Дед поднялся с рюмкой в руке. Оглядел стариков и старух, всмотрелся в их морщинистые лица, поклонился опять.
– Спасибо вам, люди добрые, – сказал он, – за тепло, за сердечность. Мама моя и папаша померли давно. Когда пятилетки наши только начинались. Я в армии служил. Только на могилку сумел тогда съездить. А теперь вот и у самого жизнь на закате…
Он помолчал, выпил вино. Выпили и остальные.
– Прошу вас только об одном, – сказал дед. – Если, конечно, помните. Спойте. Помню с детства – петь у нас в деревне умели. А у мамы – любимая была про солдата. Дайте послушать в последний раз.
Запели старухи неожиданно, как-то враз, и получилось у них так ладно и хорошо, что сердце у меня приподнялось будто.
Выезжает молодец На добром коне. Спадает у молодца Перчаточка с рук… Выкатились у молодца Поводечки из рук…Песня грустная была, протяжная. Старухи даже и не пели будто, а рассказывали. Грустную историю рассказывали дедушке и мне, и я заслушался.
Видно, мне, доброму молодцу, Бессчастному быть!
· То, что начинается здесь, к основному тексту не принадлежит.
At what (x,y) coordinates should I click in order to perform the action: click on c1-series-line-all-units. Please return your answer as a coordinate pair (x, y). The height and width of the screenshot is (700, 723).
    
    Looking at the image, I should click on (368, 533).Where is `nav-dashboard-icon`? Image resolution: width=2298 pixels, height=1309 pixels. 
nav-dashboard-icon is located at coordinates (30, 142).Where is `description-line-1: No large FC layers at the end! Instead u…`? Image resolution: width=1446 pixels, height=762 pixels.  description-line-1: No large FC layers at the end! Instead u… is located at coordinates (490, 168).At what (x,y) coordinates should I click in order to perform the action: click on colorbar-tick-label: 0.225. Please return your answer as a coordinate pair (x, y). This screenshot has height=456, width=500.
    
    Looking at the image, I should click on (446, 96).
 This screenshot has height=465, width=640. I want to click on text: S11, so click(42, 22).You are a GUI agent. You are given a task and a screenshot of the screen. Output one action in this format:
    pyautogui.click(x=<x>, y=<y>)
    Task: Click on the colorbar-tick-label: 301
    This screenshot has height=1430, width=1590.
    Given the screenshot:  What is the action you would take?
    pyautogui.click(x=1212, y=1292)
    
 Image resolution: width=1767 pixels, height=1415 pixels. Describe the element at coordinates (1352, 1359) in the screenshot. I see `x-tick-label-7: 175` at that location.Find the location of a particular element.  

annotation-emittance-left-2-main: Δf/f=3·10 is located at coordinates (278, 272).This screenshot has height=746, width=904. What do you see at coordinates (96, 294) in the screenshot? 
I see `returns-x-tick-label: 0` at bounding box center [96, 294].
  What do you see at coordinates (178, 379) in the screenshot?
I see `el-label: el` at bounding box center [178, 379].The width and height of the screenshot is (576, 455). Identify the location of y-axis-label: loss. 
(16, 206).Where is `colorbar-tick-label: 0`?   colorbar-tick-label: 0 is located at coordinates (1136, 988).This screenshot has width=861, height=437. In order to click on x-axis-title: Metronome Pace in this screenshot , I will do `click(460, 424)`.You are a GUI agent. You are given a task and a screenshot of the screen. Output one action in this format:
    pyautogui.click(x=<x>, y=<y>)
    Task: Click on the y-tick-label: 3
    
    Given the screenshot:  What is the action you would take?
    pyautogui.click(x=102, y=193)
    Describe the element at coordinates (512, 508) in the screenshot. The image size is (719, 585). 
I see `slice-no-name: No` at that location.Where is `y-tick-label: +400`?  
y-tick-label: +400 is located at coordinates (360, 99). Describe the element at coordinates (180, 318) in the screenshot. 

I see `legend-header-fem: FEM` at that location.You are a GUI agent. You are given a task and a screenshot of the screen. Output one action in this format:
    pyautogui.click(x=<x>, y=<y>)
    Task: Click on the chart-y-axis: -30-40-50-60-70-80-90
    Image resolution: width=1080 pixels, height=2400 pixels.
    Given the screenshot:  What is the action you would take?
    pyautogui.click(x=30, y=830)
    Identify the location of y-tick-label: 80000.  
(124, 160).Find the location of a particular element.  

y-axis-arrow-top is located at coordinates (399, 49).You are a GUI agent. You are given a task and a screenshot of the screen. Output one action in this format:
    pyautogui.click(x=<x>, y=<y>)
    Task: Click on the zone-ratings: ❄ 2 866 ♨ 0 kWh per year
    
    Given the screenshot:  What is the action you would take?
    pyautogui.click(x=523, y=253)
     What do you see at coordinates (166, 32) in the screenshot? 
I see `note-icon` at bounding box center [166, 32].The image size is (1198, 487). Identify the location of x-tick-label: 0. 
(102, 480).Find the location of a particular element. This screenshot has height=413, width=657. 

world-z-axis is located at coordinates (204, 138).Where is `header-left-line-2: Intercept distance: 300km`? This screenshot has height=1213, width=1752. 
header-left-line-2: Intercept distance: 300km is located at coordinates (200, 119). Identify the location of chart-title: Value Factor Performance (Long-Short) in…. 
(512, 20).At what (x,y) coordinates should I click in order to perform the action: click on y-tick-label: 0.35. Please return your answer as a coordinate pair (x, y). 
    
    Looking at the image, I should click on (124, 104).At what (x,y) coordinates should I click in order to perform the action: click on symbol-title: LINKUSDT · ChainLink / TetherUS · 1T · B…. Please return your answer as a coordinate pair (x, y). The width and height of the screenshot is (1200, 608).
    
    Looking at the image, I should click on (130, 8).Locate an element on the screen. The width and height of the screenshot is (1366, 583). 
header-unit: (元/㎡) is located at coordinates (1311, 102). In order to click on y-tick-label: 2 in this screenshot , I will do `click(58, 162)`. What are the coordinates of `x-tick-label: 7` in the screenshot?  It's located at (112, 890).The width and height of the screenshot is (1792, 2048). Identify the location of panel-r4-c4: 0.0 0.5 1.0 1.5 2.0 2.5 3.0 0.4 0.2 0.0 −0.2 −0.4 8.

Бессчастному быть: В солдаты идтить, А моей молодой жене Солдаткою быть… Высылают меня, молодца, В дальние города; В дальние города, За сини моря… На синем-то на морюшке Мать-погодушка, У меня, у молодца, Есть зазнобушка: Молодая жена С малым детушкам. Напишу я молодой жене, Напишу я грамотку: Не пером я писал, Не чернилами, А писал я слезами Горючими; Отсылал эту грамотку С ясным соколом, С ясным соколом, Под правым крылышком, Под подкрылышком, Под сизым перышком.